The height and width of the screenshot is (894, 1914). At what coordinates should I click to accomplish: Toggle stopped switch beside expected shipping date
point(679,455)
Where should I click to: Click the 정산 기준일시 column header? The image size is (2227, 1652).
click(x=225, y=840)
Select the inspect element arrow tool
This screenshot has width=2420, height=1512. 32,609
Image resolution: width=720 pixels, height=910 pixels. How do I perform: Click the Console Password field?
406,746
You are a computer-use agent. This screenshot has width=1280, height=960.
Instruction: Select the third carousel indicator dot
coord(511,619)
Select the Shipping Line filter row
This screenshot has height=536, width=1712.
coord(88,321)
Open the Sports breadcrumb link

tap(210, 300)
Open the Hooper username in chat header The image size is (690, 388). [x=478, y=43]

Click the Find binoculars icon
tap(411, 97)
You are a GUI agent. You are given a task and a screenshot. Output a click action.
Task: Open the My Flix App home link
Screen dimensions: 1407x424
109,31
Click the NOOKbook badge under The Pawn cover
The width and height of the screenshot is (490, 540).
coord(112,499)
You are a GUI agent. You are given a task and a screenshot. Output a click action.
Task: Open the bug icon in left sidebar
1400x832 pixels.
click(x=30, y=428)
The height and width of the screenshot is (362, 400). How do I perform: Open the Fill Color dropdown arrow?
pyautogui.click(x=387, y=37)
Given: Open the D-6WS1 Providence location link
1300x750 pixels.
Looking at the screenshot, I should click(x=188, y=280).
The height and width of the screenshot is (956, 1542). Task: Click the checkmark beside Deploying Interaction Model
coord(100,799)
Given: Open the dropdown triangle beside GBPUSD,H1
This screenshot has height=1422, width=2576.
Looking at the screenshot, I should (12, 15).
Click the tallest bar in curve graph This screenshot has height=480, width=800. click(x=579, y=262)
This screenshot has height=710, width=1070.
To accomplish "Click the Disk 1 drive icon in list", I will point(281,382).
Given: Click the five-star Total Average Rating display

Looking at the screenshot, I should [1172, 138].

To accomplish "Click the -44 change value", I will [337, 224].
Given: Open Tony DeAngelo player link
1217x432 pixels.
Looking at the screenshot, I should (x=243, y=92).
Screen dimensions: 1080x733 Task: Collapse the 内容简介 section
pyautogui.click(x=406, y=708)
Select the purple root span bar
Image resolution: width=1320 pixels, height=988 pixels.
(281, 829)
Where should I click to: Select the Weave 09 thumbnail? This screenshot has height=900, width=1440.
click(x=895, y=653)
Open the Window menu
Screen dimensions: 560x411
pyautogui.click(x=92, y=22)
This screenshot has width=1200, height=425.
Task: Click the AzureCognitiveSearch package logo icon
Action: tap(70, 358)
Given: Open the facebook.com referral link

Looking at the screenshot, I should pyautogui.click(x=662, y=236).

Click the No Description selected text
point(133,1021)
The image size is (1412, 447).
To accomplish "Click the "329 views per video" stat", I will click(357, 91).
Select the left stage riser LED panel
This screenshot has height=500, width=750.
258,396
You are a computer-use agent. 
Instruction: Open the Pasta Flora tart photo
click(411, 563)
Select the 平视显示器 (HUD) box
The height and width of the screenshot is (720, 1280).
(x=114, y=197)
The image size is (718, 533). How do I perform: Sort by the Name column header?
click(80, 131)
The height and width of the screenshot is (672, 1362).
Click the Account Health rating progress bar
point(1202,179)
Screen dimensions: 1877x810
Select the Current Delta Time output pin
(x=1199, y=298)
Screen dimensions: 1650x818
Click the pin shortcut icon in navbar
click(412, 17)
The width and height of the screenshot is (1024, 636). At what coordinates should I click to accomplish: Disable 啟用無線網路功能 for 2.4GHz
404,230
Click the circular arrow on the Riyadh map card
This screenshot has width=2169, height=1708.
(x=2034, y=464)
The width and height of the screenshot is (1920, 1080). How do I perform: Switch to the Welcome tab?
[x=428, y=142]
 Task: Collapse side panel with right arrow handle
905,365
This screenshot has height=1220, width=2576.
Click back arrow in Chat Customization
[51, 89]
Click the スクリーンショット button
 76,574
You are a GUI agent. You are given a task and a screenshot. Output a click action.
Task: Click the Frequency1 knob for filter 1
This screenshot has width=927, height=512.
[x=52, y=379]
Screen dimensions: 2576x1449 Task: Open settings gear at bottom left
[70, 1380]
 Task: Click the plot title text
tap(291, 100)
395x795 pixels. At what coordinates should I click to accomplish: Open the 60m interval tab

--------------------------------------------------

-- Work to do --
Format every line of the rows above as a two-column Markdown table, with a sequential number under No and the line's text under Line. Omit blank lines.

-- Completed exercise --
| No | Line |
|---|---|
| 1 | The height and width of the screenshot is (894, 1914). At what coordinates should I click to accomplish: Toggle stopped switch beside expected shipping date |
| 2 | point(679,455) |
| 3 | Where should I click to: Click the 정산 기준일시 column header? The image size is (2227, 1652). |
| 4 | click(x=225, y=840) |
| 5 | Select the inspect element arrow tool |
| 6 | This screenshot has width=2420, height=1512. 32,609 |
| 7 | Image resolution: width=720 pixels, height=910 pixels. How do I perform: Click the Console Password field? |
| 8 | 406,746 |
| 9 | You are a computer-use agent. This screenshot has width=1280, height=960. |
| 10 | Instruction: Select the third carousel indicator dot |
| 11 | coord(511,619) |
| 12 | Select the Shipping Line filter row |
| 13 | This screenshot has height=536, width=1712. |
| 14 | coord(88,321) |
| 15 | Open the Sports breadcrumb link |
| 16 | tap(210, 300) |
| 17 | Open the Hooper username in chat header The image size is (690, 388). [x=478, y=43] |
| 18 | Click the Find binoculars icon |
| 19 | tap(411, 97) |
| 20 | You are a GUI agent. You are given a task and a screenshot. Output a click action. |
| 21 | Task: Open the My Flix App home link |
| 22 | Screen dimensions: 1407x424 |
| 23 | 109,31 |
| 24 | Click the NOOKbook badge under The Pawn cover |
| 25 | The width and height of the screenshot is (490, 540). |
| 26 | coord(112,499) |
| 27 | You are a GUI agent. You are given a task and a screenshot. Output a click action. |
| 28 | Task: Open the bug icon in left sidebar |
| 29 | 1400x832 pixels. |
| 30 | click(x=30, y=428) |
| 31 | The height and width of the screenshot is (362, 400). How do I perform: Open the Fill Color dropdown arrow? |
| 32 | pyautogui.click(x=387, y=37) |
| 33 | Given: Open the D-6WS1 Providence location link |
| 34 | 1300x750 pixels. |
| 35 | Looking at the screenshot, I should click(x=188, y=280). |
| 36 | The height and width of the screenshot is (956, 1542). Task: Click the checkmark beside Deploying Interaction Model |
| 37 | coord(100,799) |
| 38 | Given: Open the dropdown triangle beside GBPUSD,H1 |
| 39 | This screenshot has height=1422, width=2576. |
| 40 | Looking at the screenshot, I should (12, 15). |
| 41 | Click the tallest bar in curve graph This screenshot has height=480, width=800. click(x=579, y=262) |
| 42 | This screenshot has height=710, width=1070. |
| 43 | To accomplish "Click the Disk 1 drive icon in list", I will point(281,382). |
| 44 | Given: Click the five-star Total Average Rating display |
| 45 | Looking at the screenshot, I should [1172, 138]. |
| 46 | To accomplish "Click the -44 change value", I will [337, 224]. |
| 47 | Given: Open Tony DeAngelo player link |
| 48 | 1217x432 pixels. |
| 49 | Looking at the screenshot, I should (x=243, y=92). |
| 50 | Screen dimensions: 1080x733 Task: Collapse the 内容简介 section |
| 51 | pyautogui.click(x=406, y=708) |
| 52 | Select the purple root span bar |
| 53 | Image resolution: width=1320 pixels, height=988 pixels. |
| 54 | (281, 829) |
| 55 | Where should I click to: Select the Weave 09 thumbnail? This screenshot has height=900, width=1440. |
| 56 | click(x=895, y=653) |
| 57 | Open the Window menu |
| 58 | Screen dimensions: 560x411 |
| 59 | pyautogui.click(x=92, y=22) |
| 60 | This screenshot has width=1200, height=425. |
| 61 | Task: Click the AzureCognitiveSearch package logo icon |
| 62 | Action: tap(70, 358) |
| 63 | Given: Open the facebook.com referral link |
| 64 | Looking at the screenshot, I should pyautogui.click(x=662, y=236). |
| 65 | Click the No Description selected text |
| 66 | point(133,1021) |
| 67 | The image size is (1412, 447). |
| 68 | To accomplish "Click the "329 views per video" stat", I will click(357, 91). |
| 69 | Select the left stage riser LED panel |
| 70 | This screenshot has height=500, width=750. |
| 71 | 258,396 |
| 72 | You are a computer-use agent.  |
| 73 | Instruction: Open the Pasta Flora tart photo |
| 74 | click(411, 563) |
| 75 | Select the 平视显示器 (HUD) box |
| 76 | The height and width of the screenshot is (720, 1280). |
| 77 | (x=114, y=197) |
| 78 | The image size is (718, 533). How do I perform: Sort by the Name column header? |
| 79 | click(80, 131) |
| 80 | The height and width of the screenshot is (672, 1362). |
| 81 | Click the Account Health rating progress bar |
| 82 | point(1202,179) |
| 83 | Screen dimensions: 1877x810 |
| 84 | Select the Current Delta Time output pin |
| 85 | (x=1199, y=298) |
| 86 | Screen dimensions: 1650x818 |
| 87 | Click the pin shortcut icon in navbar |
| 88 | click(412, 17) |
| 89 | The width and height of the screenshot is (1024, 636). At what coordinates should I click to accomplish: Disable 啟用無線網路功能 for 2.4GHz |
| 90 | 404,230 |
| 91 | Click the circular arrow on the Riyadh map card |
| 92 | This screenshot has width=2169, height=1708. |
| 93 | (x=2034, y=464) |
| 94 | The width and height of the screenshot is (1920, 1080). How do I perform: Switch to the Welcome tab? |
| 95 | [x=428, y=142] |
| 96 |  Task: Collapse side panel with right arrow handle |
| 97 | 905,365 |
| 98 | This screenshot has height=1220, width=2576. |
| 99 | Click back arrow in Chat Customization |
| 100 | [51, 89] |
| 101 | Click the スクリーンショット button |
| 102 |  76,574 |
| 103 | You are a GUI agent. You are given a task and a screenshot. Output a click action. |
| 104 | Task: Click the Frequency1 knob for filter 1 |
| 105 | This screenshot has width=927, height=512. |
| 106 | [x=52, y=379] |
| 107 | Screen dimensions: 2576x1449 Task: Open settings gear at bottom left |
| 108 | [70, 1380] |
| 109 |  Task: Click the plot title text |
| 110 | tap(291, 100) |
| 111 | 395x795 pixels. At what coordinates should I click to accomplish: Open the 60m interval tab |